2. High friction levels
In-shoe friction levels are relatively high at the best of times. Add heat and perspiration and you’ve got a very high friction environment. High friction levels makes everything grip together more. It has to be that way to give your foot traction within your shoe. But the demands of the sport mean the foot bones are moving around a lot with each acceleration and deceleration. The more the bones move relative to the skin, the more the skin stretches (shears), and the more likely blisters are to occur.
That’s not to say blisters are inevitable. In fact, foot blisters are entirely preventable, even on the hottest day in the toughest match with the sweatiest feet. If you understand what causes blisters and choose the right strategy for that anatomical location, you can not only prevent a blister, but you can make a current blister much less painful. More on that in a second.
Why do some tennis players get blisters and others don’t?

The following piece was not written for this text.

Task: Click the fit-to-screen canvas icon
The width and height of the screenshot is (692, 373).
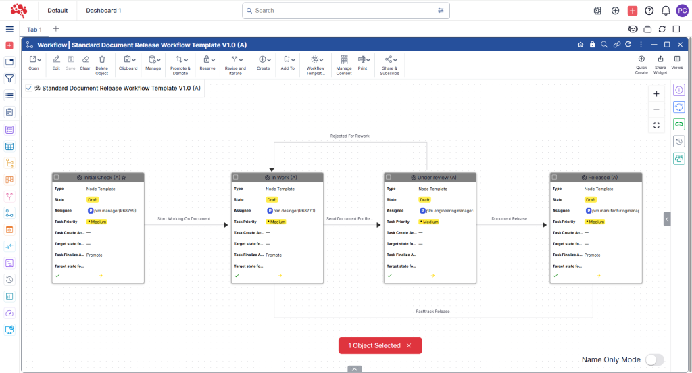Action: point(656,125)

There are a few factors to consider. Preparation is one. Perhaps there was not sufficient callous management. Perhaps the draw or difficulty of the game before was such that the blister started earlier and was not managed adequately. But as much as anything else, each person has an innate level of susceptibility (or resistance) to blistering. There are person-to-person variances in the skin’s ability to handle skin shear distortion without shear damage. It’s just the way we’re made and it’s no different to anything else (think height, eye colour, nose size and other things that make us what we are – that we have no control over).
Back to Andy Murray
So the medic came and did what he could, and Murray was at least able to continue the game. I noticed he had a double-sock system in place. That is, he was wearing a thin inner sock and a thicker outer sock. This is an attempt to add an additional interface (the sock-sock interface) to lower friction levels. Unfortunately, this strategy wasn’t enough for Murray on the night.

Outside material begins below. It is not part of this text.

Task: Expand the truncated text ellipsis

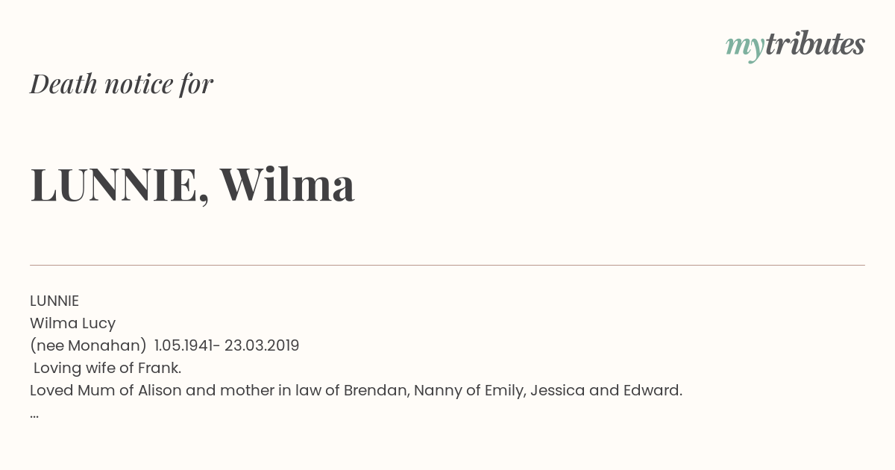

Where to from here for foot blisters in tennis?
Treating foot blisters in pro tennis players is no different to any other athlete. You have to do these things:
- Apply an antispetic (easy)
- Put the right blister dressing on it (island dressing or hydrocolloid, depending on the blister roof)

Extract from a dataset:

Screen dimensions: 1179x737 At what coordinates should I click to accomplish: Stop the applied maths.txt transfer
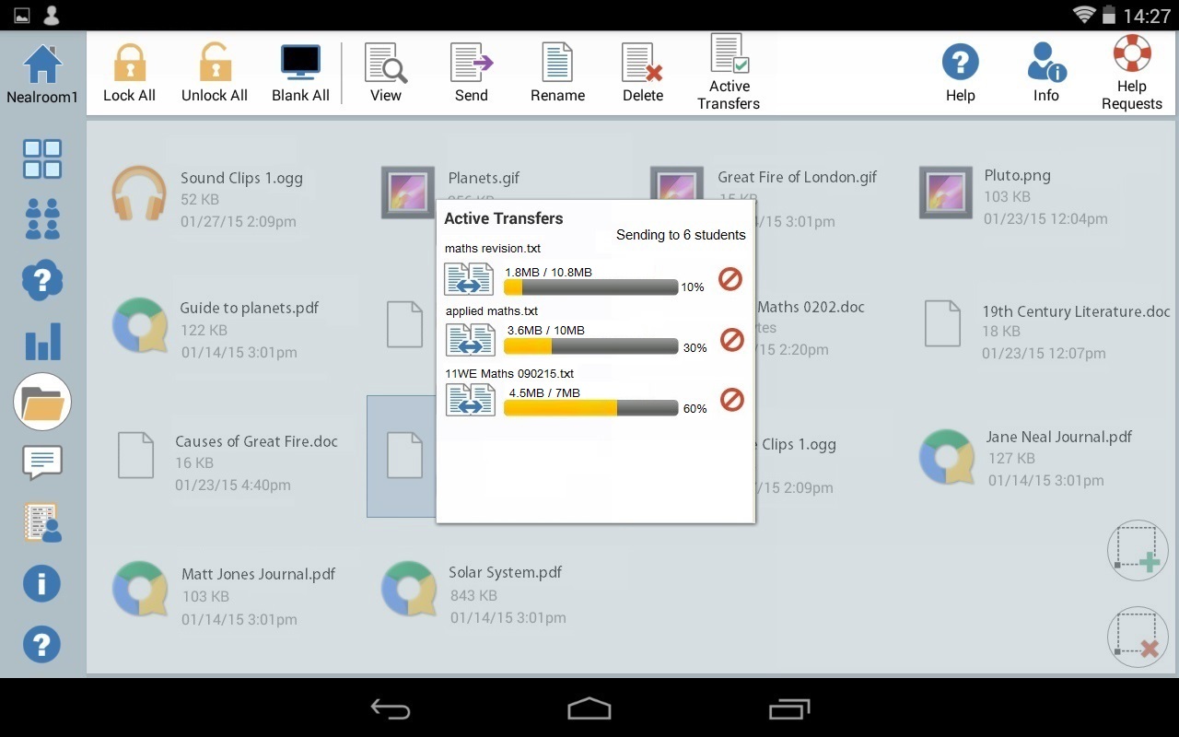tap(731, 340)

- Reduce pressure from it (if you can)
- Reduce friction levels (see below)
How you achieve the last two will depend on where the blister is on the foot. This is the most important thing to understand. But I’m going to come right out and say it – powder is not going to cut it when you already have a blister. And every blister you see in tennis matches will already be taped, yet their blister developed (or got worse). So taping is also not (or rarely) the answer -but the player will promptly have their blister re-taped. And continue to have a very sore blister.
Getting better blister outcomes, both preventively and in treatment, takes a change in thinking about what causes blisters. And this is difficult. I certainly found it difficult to move away from thinking about blisters in terms of rubbing. It’s hard to talk about blisters without using the word “rubbing”. It’s hard to think of anything other than “heat, moisture and friction” as being solely responsible for blister formation. These things are ingrained into our brain. But we need to move away from these over-simplifications.
If you want to know more about choosing the right blister strategy for the 15 different blister anatomical locations, start here. This is the only way you can expect to 100% prevent blisters (or get substantial relief from an already formed blister) in a demanding sport like tennis. Stop throwing general things at these foot blisters because you’ll get mediocre results at best.